7. Name one famous person (so that all our readers know who it is) that you think 'has their shit together'. Explain why.
Does anybody have their shit together? Really? Though from what I’ve seen, I think Jamie Oliver is doing pretty well to try and make the world a better, healthier place as well as keeping what looks like a lovely family going.
8. What makes you get out of bed in the morning?
As I’m fighting a minor bout of the blues at the moment (nothing major, just a bit of lingering glumness) getting out of bed means that I have an opportunity to make enough money to support myself in the manner to which I’m accustomed. Normally, I bounce out of bed looking for fun things and new opportunities and adventures, but with the cold, dark mornings, a head cold which wants to take me over (but I’m fighting it tooth and nail) and not enough sleep in the last week thanks to a persistent Maow Maow making a nuisance of himself at 5 am, I’m just content to know that I’m making enough money to live well. It will go back to my normal* Tigger impersonation soon. (* providing a coffee and shower are available soon after rising).

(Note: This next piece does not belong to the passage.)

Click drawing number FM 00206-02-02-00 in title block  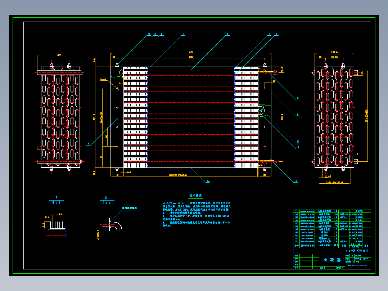tap(357, 265)
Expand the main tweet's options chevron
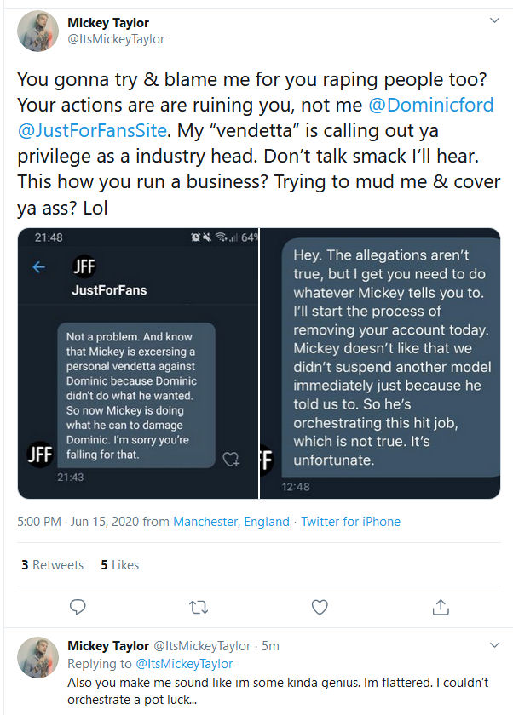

9. Who would you like to smack in the face, publicly disprove all of their stupid opinions and freeze their bank accounts?
Tony Abbott and Andrew Bolt. Sod the slapping in the face and freezing the bank accounts. Surely there is a bike shed available for which they can be leant up against and shot.
10. Low slung jeans on boys - how do we eradicate this disease?
Seriously, I find the fashion of boys who wear their jeans slung around their knees funny. Why would you want to look that ridiculous? Maybe a law could be introduced saying if you wear this fashion we’ll force you and your father to wear a mankini on national television. Or maybe a public information announcement that having your arse hanging out of your jeans causes mass hilarity and this will no longer be tolerated. Put this one to Hamlet and he said that this ‘fashion’ comes from prison culture in the us where belts and shoe laces are banned. Hamlet, in his wisdom also said that boys should be reticent to wear their baseball caps backwards due to its prison meaning that they’re “up for anything”. Women make dodgy fashion choices all the time, it’s nice to see that men can do this too.
11. Tell us about an invention for the home that we desperately need.
I put this to my meeting room mates. Dave wants a machine that takes away ironing. Gen Y wants a device that reverse parks your car without dinging it. Peter said that an indoor composter that doesn’t smell would be good, though I asked about this as I have no use for gardening materials – hate gardening.
I think that some sort of combined automatic floor mopper/hooverer/duster that mops, hoovers and dusts every second day and does this while you’re out and you don’t have to think about it would be marvellous. Some people call this invention a cleaning lady. I’m too tight to hire a cleaning lady (and cleaning up before she or he came to do their duties would take up too much time).